Cafcass and Women’s Aid collaborate on domestic abuse research


The report builds a picture of domestic abuse allegations in the family courts.


Allegations of domestic abuse in child contact cases


Research released today by Women’s Aid and Cafcass finds that 62% of applications to the family court about where a child should live or spend time feature allegations of domestic abuse.

The research highlights the significant impact on children who experience domestic abuse, with those in the sample exhibiting a range of responses to their experiences of domestic abuse and other harmful parental behaviours. Younger children received support at school to improve their attendance and help with socialisation, and older children received more specialist support, such as counselling.

Children were described in the case files as being “confused and upset”, of a “low mood”, and being “very uncomfortable” at school when other children are loud. In some cases featuring multiple risks the local authority was working with the children, who had been identified as ‘children in need’ or were on a child protection plan under the category of emotional harm. Children who had experienced domestic abuse often had strong views about contact with the abusive parent. Fathers were three times more likely to be the subject of domestic abuse allegations than mothers.

The research also shows the complexity of cases in which allegations of domestic abuse occur. 89% of cases with domestic abuse allegations also involved other safeguarding concerns such as substance abuse or mental health problems.

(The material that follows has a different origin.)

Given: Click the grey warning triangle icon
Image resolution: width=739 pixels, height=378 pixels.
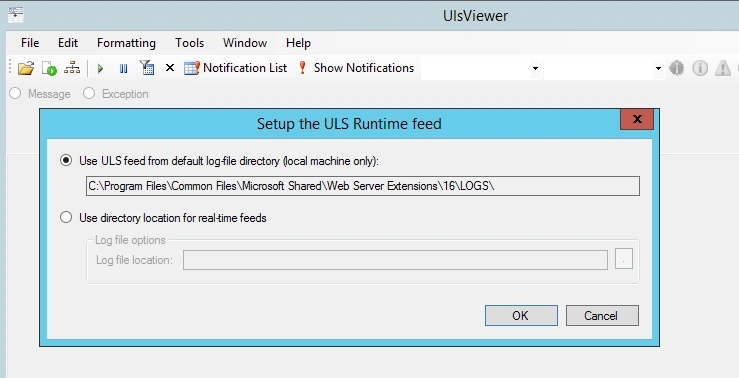Looking at the screenshot, I should coord(723,68).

The data helps Cafcass and Women’s Aid build a picture of what happens in court in cases where domestic abuse features:

  • Family Court Advisers recommended either indirect or no contact in over a quarter of cases where domestic abuse is alleged.
  • Unsupervised contact was ordered at the first hearing in 23% of cases involving such allegations; 44% of cases at the same point had some sort of contact ordered.  
  • Where the order at the final hearing was known, it was less common for unsupervised contact to be ordered in cases featuring allegations of domestic abuse (39%) than cases without (48%).
  • Where a domestic abuse allegation was made, supervised or supported contact was more likely to be ordered at the first and final hearing in cases, as was indirect or no contact.
  • In the majority of cases featuring domestic abuse allegations where unsupervised contact was ordered, such contact had been taking place prior to the application to court.


Anthony Douglas CBE, Chief Executive of Cafcass said: “This research highlights the complexity for the courts faced with making a safe decision for children against a backdrop of disputed allegations and multiple safeguarding concerns. 

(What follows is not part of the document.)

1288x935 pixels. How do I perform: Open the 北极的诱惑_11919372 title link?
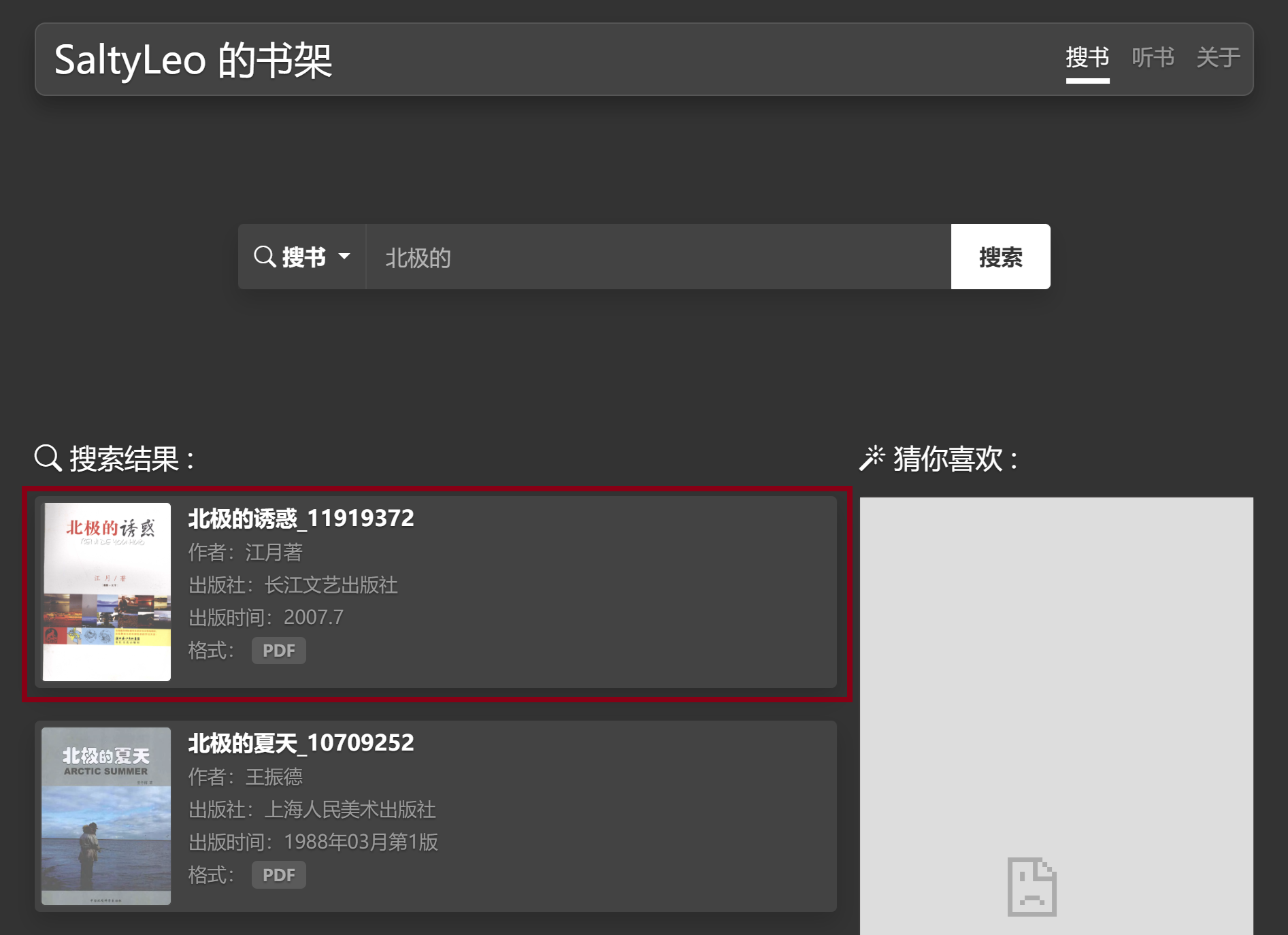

“We have looked into those cases where unsupervised contact was ordered, as a further assurance to our work carried out during proceedings: we were satisfied that in each case action had been taken to manage risk relating to domestic abuse.

“In collaborating with Women’s Aid we hope others in the sector will follow, to take a joined-up approach to improving the services for victims of domestic abuse.”

Katie Ghose, Chief Executive Officer of Women’s Aid said: “Women and children who have made the courageous step to leave an abusive relationship must be made safer by the family courts, not be put in more danger. Our report, 19 Child Homicides, captured the stories of nineteen children, all intentionally killed by a parent who was also a known perpetrator of domestic abuse. These killings were made possible through unsafe child contact arrangements, formal and informal; and most worryingly, over half of these arrangements were ordered through the courts.

“The research carried out with Cafcass helps build a picture of what is needed to ensure the future safety of women and children survivors of domestic abuse. We will continue to highlight the importance of judicial understanding of domestic abuse and coercive control which often continues long after a relationship has ended, and where the family courts are often a vehicle to perpetuate this abuse. Women’s Aid is committed to working alongside Cafcass and the family judiciary to ensure all relevant professionals have the training and skills to keep children safe.”